I just had the problem that one of my web applications stopped working, but only intermittently. Restarting the server led to everything being OK, but later things would not be OK. I do hate environments where everything appears to work, yet in fact doesn't. I mean how do you know when you're "done" in such an environment? (Or how do you even know you are in such an environment?)
The bug was caused by:
- Application one used the default XML parser, and didn't have any extra JARs (libraries) for reading XML
- Application two required a special XML parser, set the global variable so it would be used, and included the JARs necessary for the special XML parser
So when a request came to application 1, after a request had come to application 2, then the system would try to instantiate the special XML parser within application 1 (specified in the global variable set by application 2), but wouldn't find it, as it wasn't deployed in application 1 (and applications can't use one another's libraries, due to feature #1).

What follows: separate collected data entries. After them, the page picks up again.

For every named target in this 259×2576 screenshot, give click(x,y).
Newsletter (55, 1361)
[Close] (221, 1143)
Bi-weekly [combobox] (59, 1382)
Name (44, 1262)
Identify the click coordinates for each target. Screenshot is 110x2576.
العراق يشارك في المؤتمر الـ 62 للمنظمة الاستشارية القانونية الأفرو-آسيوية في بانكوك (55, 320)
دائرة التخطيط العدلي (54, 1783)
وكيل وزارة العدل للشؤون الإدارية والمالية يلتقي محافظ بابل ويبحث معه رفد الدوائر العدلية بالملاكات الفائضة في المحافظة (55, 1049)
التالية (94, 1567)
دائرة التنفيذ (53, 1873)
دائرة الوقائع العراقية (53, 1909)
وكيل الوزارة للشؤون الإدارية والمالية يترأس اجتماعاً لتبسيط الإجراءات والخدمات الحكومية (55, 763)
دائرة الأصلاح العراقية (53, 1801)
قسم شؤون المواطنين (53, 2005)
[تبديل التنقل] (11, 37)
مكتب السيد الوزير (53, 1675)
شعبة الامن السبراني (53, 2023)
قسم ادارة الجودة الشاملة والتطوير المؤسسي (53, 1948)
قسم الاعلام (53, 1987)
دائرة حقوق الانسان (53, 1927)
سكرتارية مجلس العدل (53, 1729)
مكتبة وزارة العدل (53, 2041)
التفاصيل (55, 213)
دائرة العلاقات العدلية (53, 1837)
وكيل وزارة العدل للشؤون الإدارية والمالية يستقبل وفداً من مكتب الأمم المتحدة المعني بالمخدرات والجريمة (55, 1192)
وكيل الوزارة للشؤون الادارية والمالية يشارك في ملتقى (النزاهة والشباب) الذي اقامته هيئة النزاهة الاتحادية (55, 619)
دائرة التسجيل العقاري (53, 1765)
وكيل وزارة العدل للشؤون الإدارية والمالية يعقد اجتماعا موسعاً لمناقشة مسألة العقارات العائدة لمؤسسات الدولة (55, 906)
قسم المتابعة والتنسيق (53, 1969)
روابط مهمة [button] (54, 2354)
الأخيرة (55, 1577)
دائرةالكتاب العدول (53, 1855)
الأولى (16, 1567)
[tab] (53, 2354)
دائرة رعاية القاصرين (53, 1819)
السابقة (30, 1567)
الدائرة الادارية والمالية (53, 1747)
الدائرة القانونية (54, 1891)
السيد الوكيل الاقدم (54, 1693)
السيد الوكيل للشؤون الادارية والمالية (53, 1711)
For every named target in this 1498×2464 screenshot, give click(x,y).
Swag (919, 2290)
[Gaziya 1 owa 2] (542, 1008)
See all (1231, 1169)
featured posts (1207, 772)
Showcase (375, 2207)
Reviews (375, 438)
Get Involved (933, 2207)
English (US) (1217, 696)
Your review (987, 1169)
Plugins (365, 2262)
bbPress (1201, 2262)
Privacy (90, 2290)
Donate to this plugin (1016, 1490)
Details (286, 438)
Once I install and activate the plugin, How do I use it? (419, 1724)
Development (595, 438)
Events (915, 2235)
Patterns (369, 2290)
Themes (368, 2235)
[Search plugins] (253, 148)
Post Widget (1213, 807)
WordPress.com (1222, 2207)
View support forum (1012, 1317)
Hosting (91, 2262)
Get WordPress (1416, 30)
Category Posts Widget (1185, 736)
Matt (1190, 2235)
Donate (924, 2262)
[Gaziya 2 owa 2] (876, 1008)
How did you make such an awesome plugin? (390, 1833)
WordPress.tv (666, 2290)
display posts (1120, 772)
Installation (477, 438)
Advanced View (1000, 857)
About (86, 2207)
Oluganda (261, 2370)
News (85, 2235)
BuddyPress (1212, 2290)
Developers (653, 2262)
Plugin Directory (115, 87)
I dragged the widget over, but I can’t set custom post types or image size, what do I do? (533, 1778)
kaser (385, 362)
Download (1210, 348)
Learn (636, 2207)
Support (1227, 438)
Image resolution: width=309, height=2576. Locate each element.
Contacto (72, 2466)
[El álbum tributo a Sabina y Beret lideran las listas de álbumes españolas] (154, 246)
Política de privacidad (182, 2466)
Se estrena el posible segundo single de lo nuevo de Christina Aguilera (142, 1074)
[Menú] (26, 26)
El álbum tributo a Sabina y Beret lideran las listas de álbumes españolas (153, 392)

This seems obvious when one describes it, but looking at the logs, on a live server, with the system down and the clock ticking? – Far from obvious.
So now, I assert, every time you want to create an XML parser, do the following:
If you require a special XML library, use:
System.setProperty("javax.xml.parsers.DocumentBuilderFactory", "org.apache.xerces.jaxp.DocumentBuilderFactoryImpl"); DocumentBuilderFactory dbf = DocumentBuilderFactory.newInstance(); ...
If you require the standard XML library, use:
Properties systemProperties = System.getProperties(); systemProperties.remove("javax.xml.parsers.DocumentBuilderFactory"); System.setProperties(systemProperties); DocumentBuilderFactory dbf = DocumentBuilderFactory.newInstance(); ...
There is also the possibility to pass a parameter to DocumentBuilderFactory to specify which XML parser technology to use. That's a good option too, as it wouldn't "corrupt" this global variable ("system property"). However I think one should be defensive, and always delete the global variable if one wishes to use the standard XML parser, and therefore it doesn't matter if this global variable gets corrupted or not.
Never do the following:
DocumentBuilderFactory dbf = DocumentBuilderFactory.newInstance();
This simply relies on whichever XML parser is currently set in the global variable. You have no way to guarantee that some other application running on the same server won't set the global variable to use an XML parser you don't have installed in your application. Even if you have control of the server and all applications, you don't know what software you'll be writing in the future. (In this case I installed a new application to a server which'd been running fine for 1 year, but due to setting the global variable, the old application broke..)
The same applies for all those other "factory" situations such as TransformerFactory.newInstance() etc.
This feels all quite inelegant to me, and has just cost me a lot of time, and it's not as if I'm so new to programming Java. I am wondering if there is a better way to approach it? Or is Java just broken in this particular respect?
P.S. This is not the only thing that went wrong with the old application today. I upgraded from Java 5 to Java 6 and suddenly some XML was not compliant against a schema according to Java – I had hit this error.